::: Selected extract

After fitting the model, copy and paste the code to create the unadjusted means based on the model called lm_factor in the code chunk below. We now want to use our new model, lm_factor_primlev, to obtain adjusted means — namely, the means for lnyears for Black and White inmates holding constant the severity of the primary offense at the mean. To accomplish this, we need to change a few things.

First, change unadjusted_means to adjusted_means. Also, change the inputted model from lm_factor to lm_factor_primlev.

Additionally, we need to indicate at what level we want to hold primlev.c when computing the adjusted means. We’ll use the mean. To accomplish this, after black.f = unique, put a comma then return and add: grid_type = "mean_or_mode". The option tells datagrid() how to handle other predictor variables in the model. By specifying = "mean_or_mode", we tell the predictions() function to hold all other variables at the mean (if continuous) or at the mode (if categorical).

Try to do this on your own, but you can get a hint if needed.

Important

Study the unadjusted and adjusted means and note any changes.

Plot of adjusted model

As a final step for this section, please study the code below, which uses the plot_predictions() function from the marginaleffects package to plot results of the fitted model (lm_factor_primlev). Press Run Code on the code chunk below to accomplish this task.

The code starts by using plot_predictions() to generate a plot based on the linear model lm_factor_primlev. The function is designed to visualize the predicted relationship between the predictor variables and the outcome variable from the fitted model.

The argument condition = list(primlev.c = seq(-5.5, 4.5), black.f = unique) specifies the conditions for which the predictions will be plotted:

  • For primlev.c, the function will plot predictions across its entire range (from the minimum (~-5.5) to the maximum severity of the offense (~4.5)).
  • For black.f, it will plot predictions for each unique race group, “White” and “Black”, allowing us to visualize the relationship between offense severity and log sentence length for each race group.

Additionally, the code uses geom_point() to add the raw data points to the plot. This visualizes the actual observed data alongside the fitted predictions.

Important

With your neighbor, map the estimates from the MLR model to the plot you just created. How does the intercept and the two slopes show up on the plot?

Part IV: Non-parallel slopes

In the model that we just fit, we made the assumption that the slope for the effect of severity of the primary offense on log sentence length are the same for White and Black Inmates. We can allow for the possibility that the slopes are non parallel by adding an interaction term between the variables black.f and primlev.c. You learned about this in Module 14.

::::::

• [What you should do]: According to the tutorial on adjusted means, what does geom_point() add to the plot? The data are separate material with no connection to the tutorial above.

::: Provided data

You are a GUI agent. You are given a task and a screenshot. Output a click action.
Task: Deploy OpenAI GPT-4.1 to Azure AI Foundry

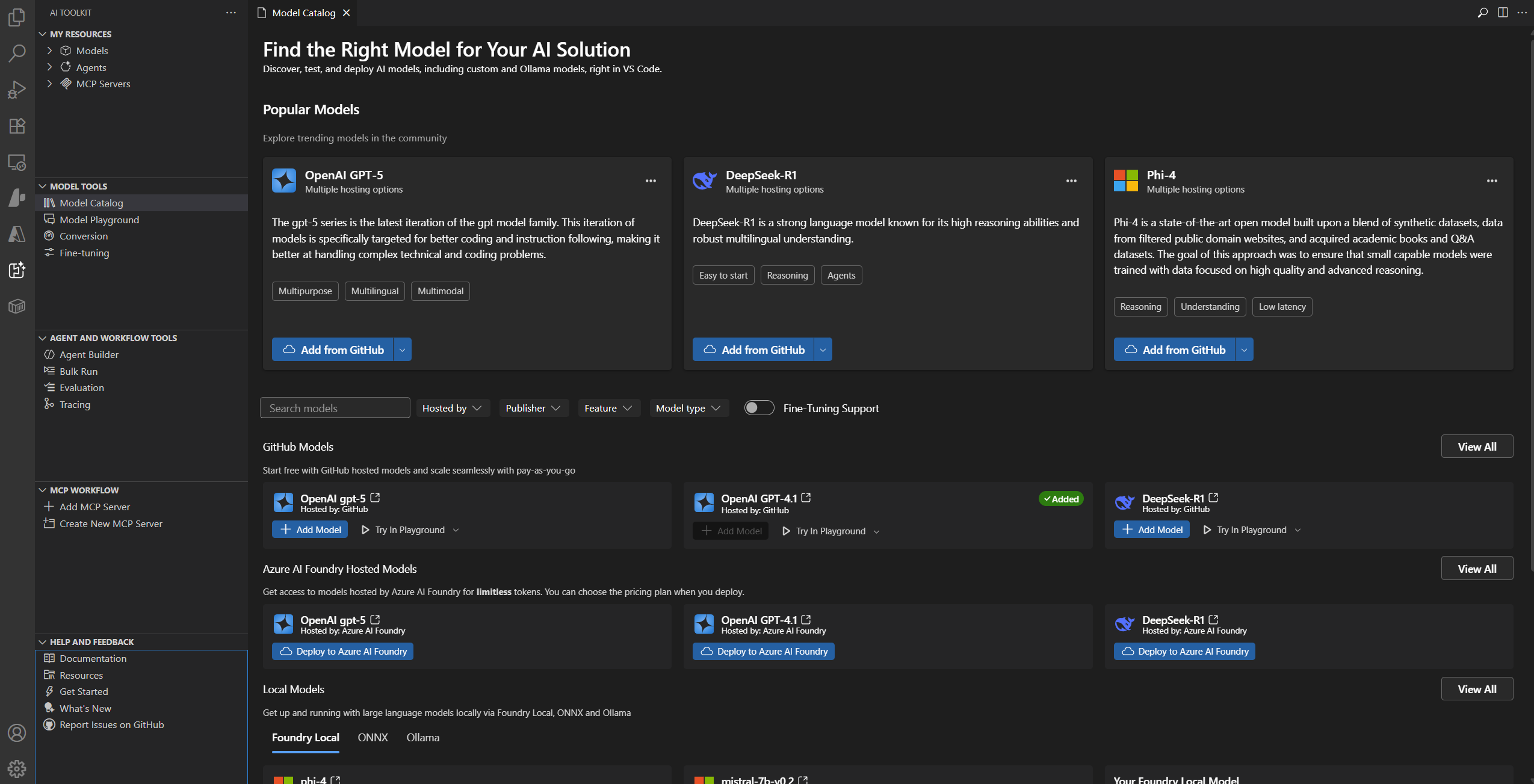(763, 651)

::::::

• [Written answer]: It adds the raw data points, showing the actual observed data alongside the fitted predictions.